Rescale the material below from its first line through the line with "Action: point(301,123)", both included, by copying every line out again, requests included. Multiply each point coordinate in the answers by 1.7 and round it to a whole number, with halves rounding up.

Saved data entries
-------

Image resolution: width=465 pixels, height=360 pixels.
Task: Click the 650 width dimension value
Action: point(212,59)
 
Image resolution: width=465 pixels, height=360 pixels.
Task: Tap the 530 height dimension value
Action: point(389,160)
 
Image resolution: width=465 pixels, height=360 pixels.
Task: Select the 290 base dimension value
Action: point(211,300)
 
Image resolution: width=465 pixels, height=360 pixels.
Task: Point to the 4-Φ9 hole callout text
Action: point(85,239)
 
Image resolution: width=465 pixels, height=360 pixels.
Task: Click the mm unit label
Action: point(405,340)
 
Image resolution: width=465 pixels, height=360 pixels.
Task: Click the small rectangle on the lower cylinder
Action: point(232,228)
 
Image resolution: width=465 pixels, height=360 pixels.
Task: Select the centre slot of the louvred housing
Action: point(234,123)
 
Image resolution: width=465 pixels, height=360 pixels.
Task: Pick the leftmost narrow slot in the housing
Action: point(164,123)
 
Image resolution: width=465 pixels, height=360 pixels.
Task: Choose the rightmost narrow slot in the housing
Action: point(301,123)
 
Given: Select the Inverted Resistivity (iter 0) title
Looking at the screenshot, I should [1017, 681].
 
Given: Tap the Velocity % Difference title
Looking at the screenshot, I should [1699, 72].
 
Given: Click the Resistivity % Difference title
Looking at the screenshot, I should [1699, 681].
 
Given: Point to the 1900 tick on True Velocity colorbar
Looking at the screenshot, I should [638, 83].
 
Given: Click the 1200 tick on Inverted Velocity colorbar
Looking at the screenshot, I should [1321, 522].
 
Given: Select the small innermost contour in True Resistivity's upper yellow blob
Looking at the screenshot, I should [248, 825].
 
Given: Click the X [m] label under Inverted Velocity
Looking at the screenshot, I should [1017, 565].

-------

▸ **Output**
Image resolution: width=465 pixels, height=360 pixels.
Task: Click the 650 width dimension value
Action: point(360,100)
 
Image resolution: width=465 pixels, height=360 pixels.
Task: Tap the 530 height dimension value
Action: point(661,272)
 
Image resolution: width=465 pixels, height=360 pixels.
Task: Select the 290 base dimension value
Action: point(359,510)
 
Image resolution: width=465 pixels, height=360 pixels.
Task: Point to the 4-Φ9 hole callout text
Action: point(145,406)
 
Image resolution: width=465 pixels, height=360 pixels.
Task: Click the mm unit label
Action: point(689,578)
 
Image resolution: width=465 pixels, height=360 pixels.
Task: Click the small rectangle on the lower cylinder
Action: point(394,388)
 
Image resolution: width=465 pixels, height=360 pixels.
Task: Select the centre slot of the louvred housing
Action: point(398,209)
 
Image resolution: width=465 pixels, height=360 pixels.
Task: Pick the leftmost narrow slot in the housing
Action: point(279,209)
 
Image resolution: width=465 pixels, height=360 pixels.
Task: Choose the rightmost narrow slot in the housing
Action: point(512,209)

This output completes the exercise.